EXERCISE GOAL:
Restate word for word the line with "The height and width of the screenshot is (499, 887)." and the rest of the listing after it, ending at the final line, and include nothing else.

** ENTRIES SHOWN follows **

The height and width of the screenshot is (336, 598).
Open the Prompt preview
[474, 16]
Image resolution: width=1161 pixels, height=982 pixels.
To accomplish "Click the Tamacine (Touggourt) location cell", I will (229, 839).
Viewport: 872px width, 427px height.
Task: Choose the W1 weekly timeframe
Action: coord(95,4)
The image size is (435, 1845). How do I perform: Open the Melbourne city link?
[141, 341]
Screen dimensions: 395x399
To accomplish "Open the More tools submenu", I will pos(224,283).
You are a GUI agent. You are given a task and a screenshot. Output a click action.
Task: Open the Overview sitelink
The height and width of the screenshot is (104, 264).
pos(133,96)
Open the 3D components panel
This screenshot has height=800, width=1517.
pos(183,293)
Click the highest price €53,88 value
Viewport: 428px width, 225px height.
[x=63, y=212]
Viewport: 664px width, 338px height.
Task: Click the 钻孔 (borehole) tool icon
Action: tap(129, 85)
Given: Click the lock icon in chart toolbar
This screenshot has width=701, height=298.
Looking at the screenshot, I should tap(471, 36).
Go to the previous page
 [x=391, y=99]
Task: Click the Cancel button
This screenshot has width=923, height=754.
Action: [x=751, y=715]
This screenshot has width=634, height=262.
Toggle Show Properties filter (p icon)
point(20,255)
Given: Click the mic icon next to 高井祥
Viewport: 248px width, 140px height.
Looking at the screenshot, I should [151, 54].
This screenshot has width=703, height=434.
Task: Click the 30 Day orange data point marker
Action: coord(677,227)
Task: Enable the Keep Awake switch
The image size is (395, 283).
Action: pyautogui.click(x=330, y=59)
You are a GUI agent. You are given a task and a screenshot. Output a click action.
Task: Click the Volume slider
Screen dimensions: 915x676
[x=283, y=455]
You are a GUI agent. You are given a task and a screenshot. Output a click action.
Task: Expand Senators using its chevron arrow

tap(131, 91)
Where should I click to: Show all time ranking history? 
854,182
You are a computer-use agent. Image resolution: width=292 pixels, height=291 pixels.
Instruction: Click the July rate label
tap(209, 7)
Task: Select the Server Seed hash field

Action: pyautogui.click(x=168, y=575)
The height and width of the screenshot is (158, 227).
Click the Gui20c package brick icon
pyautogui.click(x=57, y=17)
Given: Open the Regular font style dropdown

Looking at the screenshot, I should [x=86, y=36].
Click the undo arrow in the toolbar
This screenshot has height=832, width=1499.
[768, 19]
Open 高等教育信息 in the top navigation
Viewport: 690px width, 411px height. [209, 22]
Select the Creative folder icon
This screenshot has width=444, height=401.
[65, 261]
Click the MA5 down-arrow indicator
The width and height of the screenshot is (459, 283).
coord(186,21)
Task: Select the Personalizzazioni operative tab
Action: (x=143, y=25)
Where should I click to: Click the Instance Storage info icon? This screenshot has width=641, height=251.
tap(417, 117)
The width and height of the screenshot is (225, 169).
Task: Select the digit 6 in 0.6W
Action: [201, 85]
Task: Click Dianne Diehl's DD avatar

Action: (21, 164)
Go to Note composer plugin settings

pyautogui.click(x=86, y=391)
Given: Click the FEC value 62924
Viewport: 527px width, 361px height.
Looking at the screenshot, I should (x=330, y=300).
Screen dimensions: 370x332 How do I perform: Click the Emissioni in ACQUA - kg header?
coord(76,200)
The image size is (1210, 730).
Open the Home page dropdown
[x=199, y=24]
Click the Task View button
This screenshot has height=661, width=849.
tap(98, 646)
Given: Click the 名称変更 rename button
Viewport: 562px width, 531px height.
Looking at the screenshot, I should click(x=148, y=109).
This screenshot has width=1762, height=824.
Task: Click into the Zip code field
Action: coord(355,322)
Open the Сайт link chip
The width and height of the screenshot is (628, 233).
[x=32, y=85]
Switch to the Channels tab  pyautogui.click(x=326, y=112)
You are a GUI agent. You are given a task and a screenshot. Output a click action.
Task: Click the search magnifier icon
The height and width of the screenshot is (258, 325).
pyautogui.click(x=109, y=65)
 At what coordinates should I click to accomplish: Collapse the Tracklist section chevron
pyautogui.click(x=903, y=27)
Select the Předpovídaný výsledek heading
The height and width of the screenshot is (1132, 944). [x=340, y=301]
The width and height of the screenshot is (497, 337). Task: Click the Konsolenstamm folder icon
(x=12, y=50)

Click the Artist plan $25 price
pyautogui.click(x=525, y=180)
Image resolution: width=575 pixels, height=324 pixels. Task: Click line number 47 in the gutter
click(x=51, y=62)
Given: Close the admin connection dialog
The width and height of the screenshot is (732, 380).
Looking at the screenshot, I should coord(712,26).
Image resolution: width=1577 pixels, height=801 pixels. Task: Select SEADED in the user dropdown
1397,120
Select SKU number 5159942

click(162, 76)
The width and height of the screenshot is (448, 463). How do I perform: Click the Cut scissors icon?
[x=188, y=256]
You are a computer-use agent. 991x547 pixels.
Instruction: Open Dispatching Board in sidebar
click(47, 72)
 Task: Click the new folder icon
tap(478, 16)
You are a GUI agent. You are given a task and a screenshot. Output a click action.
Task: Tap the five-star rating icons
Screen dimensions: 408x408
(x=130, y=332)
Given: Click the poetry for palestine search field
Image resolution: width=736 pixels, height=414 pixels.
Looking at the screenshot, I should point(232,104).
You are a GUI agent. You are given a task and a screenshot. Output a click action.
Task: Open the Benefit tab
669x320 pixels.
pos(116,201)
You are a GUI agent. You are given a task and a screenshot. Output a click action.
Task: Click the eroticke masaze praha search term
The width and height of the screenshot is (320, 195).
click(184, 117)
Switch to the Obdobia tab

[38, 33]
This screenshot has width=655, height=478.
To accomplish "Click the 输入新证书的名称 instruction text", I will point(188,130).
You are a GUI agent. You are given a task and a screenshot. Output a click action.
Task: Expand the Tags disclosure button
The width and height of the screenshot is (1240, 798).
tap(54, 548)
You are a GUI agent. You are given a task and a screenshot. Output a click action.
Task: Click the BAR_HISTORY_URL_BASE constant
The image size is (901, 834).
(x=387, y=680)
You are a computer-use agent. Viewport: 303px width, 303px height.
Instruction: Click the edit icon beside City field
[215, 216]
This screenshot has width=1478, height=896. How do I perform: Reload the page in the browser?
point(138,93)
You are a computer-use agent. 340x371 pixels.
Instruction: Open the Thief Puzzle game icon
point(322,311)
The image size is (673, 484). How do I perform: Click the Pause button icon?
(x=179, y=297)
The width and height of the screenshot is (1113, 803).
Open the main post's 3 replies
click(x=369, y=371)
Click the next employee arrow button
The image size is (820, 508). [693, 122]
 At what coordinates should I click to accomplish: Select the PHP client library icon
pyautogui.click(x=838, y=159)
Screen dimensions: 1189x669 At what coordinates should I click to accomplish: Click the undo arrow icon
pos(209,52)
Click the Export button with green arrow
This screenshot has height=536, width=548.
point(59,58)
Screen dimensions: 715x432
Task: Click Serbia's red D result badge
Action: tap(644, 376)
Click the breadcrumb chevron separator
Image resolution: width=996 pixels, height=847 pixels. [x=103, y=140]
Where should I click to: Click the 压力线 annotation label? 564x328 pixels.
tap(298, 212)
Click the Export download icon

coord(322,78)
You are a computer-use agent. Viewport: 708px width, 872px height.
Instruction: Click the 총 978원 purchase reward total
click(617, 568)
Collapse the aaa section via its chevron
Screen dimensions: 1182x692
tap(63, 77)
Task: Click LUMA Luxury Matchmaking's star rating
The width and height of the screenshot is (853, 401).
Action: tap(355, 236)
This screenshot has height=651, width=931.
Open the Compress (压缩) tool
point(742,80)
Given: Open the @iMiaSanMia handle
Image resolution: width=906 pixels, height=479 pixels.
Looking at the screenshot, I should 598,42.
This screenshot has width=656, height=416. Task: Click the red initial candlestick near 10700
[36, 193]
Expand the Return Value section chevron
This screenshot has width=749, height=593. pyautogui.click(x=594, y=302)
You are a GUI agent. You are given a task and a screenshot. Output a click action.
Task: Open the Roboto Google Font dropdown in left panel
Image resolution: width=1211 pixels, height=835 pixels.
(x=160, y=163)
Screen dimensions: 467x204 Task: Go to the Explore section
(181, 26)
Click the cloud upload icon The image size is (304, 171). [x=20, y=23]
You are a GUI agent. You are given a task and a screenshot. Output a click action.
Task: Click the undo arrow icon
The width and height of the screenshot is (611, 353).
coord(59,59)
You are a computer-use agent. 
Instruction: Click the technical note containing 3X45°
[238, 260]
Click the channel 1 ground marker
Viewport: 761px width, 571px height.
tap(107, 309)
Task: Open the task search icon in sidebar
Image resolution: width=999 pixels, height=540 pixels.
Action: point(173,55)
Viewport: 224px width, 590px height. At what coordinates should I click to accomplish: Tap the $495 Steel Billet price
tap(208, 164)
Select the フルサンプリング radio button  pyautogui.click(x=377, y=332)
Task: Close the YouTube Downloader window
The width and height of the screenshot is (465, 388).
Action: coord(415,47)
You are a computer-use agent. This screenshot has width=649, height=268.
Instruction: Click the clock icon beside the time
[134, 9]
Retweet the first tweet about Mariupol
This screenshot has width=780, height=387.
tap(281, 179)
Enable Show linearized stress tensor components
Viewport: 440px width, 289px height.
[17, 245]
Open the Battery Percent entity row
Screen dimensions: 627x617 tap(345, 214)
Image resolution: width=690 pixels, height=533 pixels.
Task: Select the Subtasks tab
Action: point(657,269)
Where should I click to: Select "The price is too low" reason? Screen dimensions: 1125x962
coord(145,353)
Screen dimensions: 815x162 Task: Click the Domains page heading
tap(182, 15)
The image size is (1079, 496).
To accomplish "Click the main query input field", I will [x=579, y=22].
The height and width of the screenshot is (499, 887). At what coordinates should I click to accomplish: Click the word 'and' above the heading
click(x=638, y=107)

** End of ENTRIES SHOWN **

WORKED SOLUTION:
The height and width of the screenshot is (499, 887). At what coordinates should I click to accomplish: Click the word 'and' above the heading
click(x=638, y=107)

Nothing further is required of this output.